### Material supplied

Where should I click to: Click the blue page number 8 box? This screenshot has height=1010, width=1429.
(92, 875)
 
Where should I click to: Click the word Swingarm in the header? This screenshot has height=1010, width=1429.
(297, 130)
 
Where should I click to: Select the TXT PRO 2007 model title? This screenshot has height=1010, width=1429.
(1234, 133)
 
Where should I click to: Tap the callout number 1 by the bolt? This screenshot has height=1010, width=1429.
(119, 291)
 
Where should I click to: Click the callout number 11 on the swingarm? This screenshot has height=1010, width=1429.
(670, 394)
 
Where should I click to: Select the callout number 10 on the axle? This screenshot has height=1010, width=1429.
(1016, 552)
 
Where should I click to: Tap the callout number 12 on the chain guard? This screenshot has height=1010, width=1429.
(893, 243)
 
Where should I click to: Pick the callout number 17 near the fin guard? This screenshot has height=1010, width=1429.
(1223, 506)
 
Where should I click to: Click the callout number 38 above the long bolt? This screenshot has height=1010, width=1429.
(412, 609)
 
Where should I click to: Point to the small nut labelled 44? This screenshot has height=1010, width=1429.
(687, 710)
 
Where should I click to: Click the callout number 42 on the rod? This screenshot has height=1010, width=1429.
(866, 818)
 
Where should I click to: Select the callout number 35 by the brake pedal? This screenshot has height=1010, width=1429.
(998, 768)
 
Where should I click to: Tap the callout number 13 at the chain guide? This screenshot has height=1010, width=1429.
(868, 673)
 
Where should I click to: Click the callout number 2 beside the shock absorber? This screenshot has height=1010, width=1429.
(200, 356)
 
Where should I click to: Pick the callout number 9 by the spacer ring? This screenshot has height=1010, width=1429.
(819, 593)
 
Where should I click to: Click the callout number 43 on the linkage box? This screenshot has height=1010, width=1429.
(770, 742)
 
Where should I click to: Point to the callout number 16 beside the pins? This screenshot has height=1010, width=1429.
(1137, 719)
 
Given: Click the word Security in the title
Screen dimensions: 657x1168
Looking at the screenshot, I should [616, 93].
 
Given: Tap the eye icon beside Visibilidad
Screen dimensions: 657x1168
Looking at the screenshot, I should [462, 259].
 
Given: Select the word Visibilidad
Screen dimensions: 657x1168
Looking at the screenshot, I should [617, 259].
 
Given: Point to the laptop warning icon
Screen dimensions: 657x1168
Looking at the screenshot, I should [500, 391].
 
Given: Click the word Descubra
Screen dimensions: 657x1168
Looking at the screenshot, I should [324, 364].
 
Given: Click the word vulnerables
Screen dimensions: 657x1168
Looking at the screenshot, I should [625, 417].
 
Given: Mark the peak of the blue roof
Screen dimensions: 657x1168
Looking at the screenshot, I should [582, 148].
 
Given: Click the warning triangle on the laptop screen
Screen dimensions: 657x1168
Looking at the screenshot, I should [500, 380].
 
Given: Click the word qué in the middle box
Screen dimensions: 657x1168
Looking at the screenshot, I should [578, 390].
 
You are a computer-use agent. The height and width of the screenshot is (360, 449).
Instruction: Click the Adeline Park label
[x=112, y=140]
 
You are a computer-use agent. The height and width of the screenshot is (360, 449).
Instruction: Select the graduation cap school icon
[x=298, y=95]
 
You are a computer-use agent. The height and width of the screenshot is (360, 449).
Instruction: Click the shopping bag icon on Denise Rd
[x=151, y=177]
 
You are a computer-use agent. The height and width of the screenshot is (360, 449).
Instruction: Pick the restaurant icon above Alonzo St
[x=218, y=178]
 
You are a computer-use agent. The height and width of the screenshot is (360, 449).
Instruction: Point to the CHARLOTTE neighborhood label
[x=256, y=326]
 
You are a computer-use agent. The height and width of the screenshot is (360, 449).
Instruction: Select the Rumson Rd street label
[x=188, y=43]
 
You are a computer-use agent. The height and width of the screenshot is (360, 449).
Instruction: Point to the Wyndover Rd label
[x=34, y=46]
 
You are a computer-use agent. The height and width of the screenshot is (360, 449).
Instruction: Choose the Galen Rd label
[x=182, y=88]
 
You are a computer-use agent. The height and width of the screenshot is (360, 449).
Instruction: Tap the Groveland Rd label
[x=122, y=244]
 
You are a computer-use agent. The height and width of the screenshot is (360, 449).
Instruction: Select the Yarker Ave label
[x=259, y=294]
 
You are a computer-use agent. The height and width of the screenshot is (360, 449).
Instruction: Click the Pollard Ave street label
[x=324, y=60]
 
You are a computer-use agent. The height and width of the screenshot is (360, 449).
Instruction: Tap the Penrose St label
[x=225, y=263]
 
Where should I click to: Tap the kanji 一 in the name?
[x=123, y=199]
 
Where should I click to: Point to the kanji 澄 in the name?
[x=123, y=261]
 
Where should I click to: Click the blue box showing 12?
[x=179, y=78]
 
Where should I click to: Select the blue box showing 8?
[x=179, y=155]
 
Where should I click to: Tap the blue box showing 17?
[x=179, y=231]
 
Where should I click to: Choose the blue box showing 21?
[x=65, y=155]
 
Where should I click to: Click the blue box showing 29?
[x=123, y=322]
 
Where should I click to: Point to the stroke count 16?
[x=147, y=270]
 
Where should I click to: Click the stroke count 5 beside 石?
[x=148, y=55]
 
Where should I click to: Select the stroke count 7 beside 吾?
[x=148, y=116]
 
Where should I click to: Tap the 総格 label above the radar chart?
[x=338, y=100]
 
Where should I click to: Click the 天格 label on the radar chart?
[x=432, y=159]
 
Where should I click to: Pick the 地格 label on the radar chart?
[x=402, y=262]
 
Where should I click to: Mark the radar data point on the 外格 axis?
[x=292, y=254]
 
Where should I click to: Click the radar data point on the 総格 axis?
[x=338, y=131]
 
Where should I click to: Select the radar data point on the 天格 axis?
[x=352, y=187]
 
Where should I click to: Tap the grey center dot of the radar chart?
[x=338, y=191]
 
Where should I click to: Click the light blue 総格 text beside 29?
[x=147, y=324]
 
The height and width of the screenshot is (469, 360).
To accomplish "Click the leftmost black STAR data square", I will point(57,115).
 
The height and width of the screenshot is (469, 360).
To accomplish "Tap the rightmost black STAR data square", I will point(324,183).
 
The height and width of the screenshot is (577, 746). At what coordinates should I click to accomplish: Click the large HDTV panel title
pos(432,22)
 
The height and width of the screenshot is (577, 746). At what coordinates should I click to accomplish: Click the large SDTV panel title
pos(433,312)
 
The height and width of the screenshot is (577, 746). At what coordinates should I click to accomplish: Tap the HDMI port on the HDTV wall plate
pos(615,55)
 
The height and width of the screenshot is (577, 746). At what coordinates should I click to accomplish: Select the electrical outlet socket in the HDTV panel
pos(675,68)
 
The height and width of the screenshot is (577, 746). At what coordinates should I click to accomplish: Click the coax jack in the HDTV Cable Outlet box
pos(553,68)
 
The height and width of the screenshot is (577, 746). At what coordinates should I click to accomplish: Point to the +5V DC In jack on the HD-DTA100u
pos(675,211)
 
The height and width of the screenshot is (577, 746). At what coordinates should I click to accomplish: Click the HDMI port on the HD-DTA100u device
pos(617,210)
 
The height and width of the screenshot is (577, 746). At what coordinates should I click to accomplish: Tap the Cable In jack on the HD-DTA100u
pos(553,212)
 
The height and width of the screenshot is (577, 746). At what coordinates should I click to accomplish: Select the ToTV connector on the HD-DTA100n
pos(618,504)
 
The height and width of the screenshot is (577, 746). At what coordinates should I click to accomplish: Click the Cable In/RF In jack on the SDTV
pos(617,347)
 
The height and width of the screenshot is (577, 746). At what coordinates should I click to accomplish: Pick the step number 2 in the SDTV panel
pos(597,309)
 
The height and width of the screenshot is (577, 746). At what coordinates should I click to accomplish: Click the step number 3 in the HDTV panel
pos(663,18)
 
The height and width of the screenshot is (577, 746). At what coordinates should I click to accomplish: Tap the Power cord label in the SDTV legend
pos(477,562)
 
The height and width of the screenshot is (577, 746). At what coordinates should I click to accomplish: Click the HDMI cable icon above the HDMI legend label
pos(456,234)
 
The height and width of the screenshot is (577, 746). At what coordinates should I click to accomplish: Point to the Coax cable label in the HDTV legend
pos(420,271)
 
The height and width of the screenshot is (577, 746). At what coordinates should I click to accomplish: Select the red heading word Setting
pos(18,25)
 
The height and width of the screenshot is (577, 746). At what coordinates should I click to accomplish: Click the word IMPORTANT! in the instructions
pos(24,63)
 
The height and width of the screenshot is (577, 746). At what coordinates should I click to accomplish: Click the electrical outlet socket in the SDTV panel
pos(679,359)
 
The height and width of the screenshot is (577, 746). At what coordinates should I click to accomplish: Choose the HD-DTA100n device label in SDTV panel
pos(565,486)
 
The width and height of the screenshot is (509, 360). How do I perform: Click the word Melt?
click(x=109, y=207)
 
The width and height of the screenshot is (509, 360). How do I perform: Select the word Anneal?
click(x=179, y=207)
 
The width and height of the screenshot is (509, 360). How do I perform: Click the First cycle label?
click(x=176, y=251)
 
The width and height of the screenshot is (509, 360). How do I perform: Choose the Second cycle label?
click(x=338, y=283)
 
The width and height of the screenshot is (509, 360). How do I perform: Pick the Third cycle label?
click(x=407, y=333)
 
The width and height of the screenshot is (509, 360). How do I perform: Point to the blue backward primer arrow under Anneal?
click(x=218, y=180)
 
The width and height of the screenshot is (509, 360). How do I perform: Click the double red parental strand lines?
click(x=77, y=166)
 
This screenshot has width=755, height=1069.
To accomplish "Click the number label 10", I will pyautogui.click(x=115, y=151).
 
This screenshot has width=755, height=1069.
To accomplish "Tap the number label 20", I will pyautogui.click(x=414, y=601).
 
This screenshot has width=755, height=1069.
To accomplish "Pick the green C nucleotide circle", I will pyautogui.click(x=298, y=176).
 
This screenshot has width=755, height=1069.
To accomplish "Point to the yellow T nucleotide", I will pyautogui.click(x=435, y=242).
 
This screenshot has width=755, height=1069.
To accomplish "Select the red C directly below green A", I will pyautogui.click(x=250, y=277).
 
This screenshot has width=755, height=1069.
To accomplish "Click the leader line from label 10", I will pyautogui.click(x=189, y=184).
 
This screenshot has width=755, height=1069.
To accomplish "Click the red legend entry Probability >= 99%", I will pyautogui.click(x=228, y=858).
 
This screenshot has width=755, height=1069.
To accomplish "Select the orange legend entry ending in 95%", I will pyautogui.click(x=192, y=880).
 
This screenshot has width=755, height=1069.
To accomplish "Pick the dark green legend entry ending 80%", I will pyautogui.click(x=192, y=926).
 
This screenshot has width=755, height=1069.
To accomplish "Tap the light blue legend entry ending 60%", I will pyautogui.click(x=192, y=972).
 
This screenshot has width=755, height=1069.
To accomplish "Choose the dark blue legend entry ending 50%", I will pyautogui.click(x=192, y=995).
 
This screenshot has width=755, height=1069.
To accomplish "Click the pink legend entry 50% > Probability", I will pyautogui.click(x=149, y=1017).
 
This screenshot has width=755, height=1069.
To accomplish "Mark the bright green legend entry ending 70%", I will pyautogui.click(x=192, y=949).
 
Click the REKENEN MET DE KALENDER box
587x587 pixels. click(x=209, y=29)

######

Can you transcribe verbatim the part of the data above that opens with the line containing "Where should I click to: Mark" and closes with the line containing "[x=147, y=324]", with both of those lines included?

Where should I click to: Mark the radar data point on the 外格 axis?
[x=292, y=254]
 
Where should I click to: Click the radar data point on the 総格 axis?
[x=338, y=131]
 
Where should I click to: Select the radar data point on the 天格 axis?
[x=352, y=187]
 
Where should I click to: Tap the grey center dot of the radar chart?
[x=338, y=191]
 
Where should I click to: Click the light blue 総格 text beside 29?
[x=147, y=324]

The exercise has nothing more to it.